[WORK TO DO] Gather every line of the listing below that contains the word "agent", and copy each of those lines in full.
------ INFORMATION PROVIDED
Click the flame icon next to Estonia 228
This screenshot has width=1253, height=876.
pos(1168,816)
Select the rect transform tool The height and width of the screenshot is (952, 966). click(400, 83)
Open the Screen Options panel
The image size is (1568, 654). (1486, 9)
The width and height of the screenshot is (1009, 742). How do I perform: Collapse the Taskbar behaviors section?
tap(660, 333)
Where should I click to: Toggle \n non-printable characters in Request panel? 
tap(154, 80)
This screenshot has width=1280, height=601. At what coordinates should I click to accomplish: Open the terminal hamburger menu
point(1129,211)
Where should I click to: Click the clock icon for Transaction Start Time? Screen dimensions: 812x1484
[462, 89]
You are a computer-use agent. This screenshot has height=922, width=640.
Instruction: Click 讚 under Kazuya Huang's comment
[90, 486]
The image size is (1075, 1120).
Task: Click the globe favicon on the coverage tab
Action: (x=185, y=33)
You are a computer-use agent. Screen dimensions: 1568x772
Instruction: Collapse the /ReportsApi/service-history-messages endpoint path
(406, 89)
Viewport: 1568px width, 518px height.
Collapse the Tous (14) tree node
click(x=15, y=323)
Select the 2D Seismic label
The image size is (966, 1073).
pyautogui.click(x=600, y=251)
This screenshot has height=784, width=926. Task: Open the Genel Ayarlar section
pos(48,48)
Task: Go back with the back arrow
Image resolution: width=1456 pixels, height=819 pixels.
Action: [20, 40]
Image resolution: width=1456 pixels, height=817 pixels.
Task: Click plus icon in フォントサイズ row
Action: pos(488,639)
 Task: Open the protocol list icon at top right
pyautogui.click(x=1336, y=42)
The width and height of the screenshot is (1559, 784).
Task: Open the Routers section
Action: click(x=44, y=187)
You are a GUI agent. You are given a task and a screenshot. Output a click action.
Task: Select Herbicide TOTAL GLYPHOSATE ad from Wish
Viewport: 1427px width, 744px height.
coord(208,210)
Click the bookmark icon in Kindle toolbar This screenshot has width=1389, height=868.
------------
[RESULT FOR THIS EXERCISE]
You are a computer-use agent. This screenshot has height=922, width=640.
You are a computer-use agent. Screen dimensions: 1568x772
You are a GUI agent. You are given a task and a screenshot. Output a click action.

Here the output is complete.